April 30 - Three Sisters Lake (Mile 63)
I heartily recommend having both the Rumsey (Tennessee River, Tenn-Tom Waterway, and Lower Tombigbee River) and Myers (TennTom Nitty-Gritty) guides when cruising this water. Sometimes one will have a good anchorage listed that the other missed entirely. Myers is more up-to-date and pragmatic. The Rumseys include many more details and anchorages, most with sketch charts. You have to keep in mind that even local knowledge is subject to change on these shifting waters. The reference we use the least is the official charts of the river. I haven't even gotten them out for the trip north. Our Raymarine chartplotter has more information and typically keeps us better informed, even if the fluxgate compass on the autopilot sometimes has the boat pointing in the wrong direction.
Photos: (1) There's plenty of water if you hug the downstream shore on the entrance, shown here. (2) A view of the ship from the TennTom. When you hear those tugs going by in the night, you want to know you're back far enough to be out of their way.
May 1 - Turkey Creek (Mile 120)
We had to wait almost two hours for a southbound barge to lock through the Coffeeville Dam, the first of 17 locks between us and Chattanooga, but that's life on the waterway. The hour being late (and a trawler having already taken the dock at Bobby's Fish Camp) we poked our way into Turkey Creek, a very narrow but fairly deep creek just three miles above the dam. Although turning around was difficult, we got bow and stern anchors out with just barely enough room for the bass boats to squeeze by, just far enough out of the river to sleep soundly without worrying about barges visiting us during the night.
Photo: Turkey Creek is surrounded by a wildlife refuge and makes for a pleasant overnight stop, despite a few mosquitoes during the night (they were gone by morning).

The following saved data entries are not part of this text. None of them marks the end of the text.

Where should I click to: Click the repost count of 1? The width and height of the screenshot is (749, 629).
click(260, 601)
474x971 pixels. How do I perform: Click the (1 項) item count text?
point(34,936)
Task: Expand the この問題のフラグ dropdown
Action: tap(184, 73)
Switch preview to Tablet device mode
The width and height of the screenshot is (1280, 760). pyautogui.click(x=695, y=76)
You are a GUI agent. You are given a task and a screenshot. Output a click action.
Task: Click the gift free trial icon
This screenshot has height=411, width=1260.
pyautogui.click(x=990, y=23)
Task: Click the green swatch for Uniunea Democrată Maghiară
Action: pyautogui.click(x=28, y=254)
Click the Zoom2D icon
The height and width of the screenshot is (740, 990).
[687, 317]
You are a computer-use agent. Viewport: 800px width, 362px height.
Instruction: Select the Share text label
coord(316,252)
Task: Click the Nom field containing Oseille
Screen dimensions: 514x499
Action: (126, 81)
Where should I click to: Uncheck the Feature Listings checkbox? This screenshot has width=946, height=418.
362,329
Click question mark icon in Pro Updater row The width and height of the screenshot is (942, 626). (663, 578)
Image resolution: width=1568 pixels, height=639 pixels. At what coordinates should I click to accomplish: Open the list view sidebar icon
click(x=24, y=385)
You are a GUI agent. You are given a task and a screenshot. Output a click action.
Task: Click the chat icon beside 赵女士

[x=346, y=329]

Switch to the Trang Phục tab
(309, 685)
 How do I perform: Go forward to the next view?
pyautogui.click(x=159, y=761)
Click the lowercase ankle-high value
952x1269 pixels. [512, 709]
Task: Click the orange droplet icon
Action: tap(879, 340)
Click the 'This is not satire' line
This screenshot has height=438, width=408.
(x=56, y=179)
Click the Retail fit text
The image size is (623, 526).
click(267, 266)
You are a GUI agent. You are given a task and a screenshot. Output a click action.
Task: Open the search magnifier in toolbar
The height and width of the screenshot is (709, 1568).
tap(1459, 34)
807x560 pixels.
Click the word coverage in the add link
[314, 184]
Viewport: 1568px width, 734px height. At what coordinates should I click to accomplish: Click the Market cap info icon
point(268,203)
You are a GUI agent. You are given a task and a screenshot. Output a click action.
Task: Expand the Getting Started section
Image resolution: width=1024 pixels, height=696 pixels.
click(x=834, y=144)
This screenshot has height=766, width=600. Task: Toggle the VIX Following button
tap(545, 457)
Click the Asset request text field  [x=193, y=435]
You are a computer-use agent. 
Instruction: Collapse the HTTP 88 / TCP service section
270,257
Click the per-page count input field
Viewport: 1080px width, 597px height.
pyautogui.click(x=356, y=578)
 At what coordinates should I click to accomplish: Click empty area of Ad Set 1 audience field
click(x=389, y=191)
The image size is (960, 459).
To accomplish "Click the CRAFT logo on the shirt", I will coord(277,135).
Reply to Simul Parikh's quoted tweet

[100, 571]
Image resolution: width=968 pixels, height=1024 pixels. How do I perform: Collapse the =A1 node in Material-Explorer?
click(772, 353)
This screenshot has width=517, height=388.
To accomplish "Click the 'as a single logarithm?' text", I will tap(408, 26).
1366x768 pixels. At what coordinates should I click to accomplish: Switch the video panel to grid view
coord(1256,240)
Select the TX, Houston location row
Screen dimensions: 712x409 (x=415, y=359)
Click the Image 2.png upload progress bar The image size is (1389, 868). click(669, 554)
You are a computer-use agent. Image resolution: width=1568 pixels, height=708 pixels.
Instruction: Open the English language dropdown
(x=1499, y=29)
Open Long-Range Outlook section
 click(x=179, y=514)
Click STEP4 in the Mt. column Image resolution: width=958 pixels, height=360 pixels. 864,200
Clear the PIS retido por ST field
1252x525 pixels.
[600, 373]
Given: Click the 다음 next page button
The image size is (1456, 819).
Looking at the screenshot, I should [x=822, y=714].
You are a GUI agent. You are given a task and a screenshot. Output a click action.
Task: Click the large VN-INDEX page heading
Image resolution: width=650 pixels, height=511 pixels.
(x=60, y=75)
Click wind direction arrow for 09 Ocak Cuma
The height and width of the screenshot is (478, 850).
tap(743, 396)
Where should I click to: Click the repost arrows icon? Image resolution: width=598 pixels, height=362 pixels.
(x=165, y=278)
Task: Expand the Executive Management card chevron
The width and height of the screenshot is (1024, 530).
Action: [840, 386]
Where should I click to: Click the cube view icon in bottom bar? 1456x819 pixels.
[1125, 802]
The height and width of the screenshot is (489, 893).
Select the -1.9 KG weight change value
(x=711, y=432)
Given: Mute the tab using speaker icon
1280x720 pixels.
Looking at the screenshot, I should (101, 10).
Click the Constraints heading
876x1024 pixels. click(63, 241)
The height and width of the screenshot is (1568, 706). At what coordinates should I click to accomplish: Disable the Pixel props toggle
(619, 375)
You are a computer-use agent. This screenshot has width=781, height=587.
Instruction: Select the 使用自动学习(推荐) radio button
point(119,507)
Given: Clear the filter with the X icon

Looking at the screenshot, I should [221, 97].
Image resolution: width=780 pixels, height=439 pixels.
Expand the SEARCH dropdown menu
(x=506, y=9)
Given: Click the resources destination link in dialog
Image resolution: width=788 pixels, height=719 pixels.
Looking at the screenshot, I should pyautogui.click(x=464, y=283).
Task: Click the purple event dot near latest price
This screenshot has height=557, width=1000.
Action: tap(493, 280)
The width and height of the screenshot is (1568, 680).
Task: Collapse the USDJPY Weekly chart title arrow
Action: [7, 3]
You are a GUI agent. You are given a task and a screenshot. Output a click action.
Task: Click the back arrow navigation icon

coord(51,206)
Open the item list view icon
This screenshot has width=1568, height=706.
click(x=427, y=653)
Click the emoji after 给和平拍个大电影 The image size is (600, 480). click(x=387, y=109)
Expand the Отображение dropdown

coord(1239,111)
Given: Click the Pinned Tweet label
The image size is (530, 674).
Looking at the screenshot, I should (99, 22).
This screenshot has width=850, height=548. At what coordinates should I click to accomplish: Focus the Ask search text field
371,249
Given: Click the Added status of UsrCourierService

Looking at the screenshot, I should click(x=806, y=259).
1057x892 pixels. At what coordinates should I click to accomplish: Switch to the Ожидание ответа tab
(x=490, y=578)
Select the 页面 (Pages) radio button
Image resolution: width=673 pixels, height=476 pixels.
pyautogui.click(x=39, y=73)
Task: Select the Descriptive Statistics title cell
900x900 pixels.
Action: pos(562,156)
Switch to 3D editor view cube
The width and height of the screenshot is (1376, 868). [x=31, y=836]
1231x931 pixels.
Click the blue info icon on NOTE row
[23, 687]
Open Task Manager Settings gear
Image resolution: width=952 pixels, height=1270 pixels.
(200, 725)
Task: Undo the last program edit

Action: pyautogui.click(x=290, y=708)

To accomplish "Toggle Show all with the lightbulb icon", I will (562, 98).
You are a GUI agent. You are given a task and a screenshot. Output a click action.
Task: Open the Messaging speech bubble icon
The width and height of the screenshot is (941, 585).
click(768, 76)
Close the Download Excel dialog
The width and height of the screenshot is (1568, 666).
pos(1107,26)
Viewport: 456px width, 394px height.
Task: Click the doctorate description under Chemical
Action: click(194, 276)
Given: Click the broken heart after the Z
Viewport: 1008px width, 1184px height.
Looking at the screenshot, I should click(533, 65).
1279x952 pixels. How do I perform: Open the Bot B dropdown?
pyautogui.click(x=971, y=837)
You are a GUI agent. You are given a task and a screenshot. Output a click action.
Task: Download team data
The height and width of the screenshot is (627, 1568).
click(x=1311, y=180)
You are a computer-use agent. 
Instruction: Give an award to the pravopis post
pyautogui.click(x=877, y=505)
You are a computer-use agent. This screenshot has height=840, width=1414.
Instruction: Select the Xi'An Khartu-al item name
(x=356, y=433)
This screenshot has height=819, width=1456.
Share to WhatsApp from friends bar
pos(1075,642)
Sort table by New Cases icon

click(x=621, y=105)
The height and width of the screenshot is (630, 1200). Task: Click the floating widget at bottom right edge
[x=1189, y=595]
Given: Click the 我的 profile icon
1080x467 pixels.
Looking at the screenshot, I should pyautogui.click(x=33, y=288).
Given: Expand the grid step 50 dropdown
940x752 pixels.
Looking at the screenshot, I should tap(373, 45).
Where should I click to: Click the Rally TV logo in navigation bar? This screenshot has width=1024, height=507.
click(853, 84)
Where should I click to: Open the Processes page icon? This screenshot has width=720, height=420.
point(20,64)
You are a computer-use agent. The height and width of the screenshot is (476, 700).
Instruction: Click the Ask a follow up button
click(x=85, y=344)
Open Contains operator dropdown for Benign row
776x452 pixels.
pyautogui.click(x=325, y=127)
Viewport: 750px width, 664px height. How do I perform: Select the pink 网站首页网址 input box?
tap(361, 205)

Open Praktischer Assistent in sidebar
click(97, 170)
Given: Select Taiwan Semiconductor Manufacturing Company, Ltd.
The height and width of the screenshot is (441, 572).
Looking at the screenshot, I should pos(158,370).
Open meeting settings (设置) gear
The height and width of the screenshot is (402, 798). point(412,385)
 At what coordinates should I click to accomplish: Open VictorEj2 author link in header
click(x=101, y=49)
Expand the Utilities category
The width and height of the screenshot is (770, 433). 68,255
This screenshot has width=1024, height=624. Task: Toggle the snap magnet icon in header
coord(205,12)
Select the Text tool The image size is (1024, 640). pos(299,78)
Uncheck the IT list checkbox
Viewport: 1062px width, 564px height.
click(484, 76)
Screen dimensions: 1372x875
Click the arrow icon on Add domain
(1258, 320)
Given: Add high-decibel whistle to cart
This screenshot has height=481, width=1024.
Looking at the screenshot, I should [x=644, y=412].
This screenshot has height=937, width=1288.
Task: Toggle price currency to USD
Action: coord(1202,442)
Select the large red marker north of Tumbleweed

May 2 - Barrons Landing (Mile 168)
With the days getting longer, we could probably have made Demopolis had we started at dawn. Instead, our leisurely departure from Turkey Creek was delayed this morning when I noticed that we had broken the stud on a motor mount. Apparently I had unintentionally backed the stud out of the mount, exposing it to too much lateral stress. Fortunately, I had kept the old mounts when I replaced them several months ago, so we had parts at the ready. In less than an hour I had swapped the mount and we were finally underway.
Photo: Laura enjoyed exploring the shore around Barrons Landing. There is a boat ramp with a picnic area on the opposite shore, but alas, no playground or cell service here.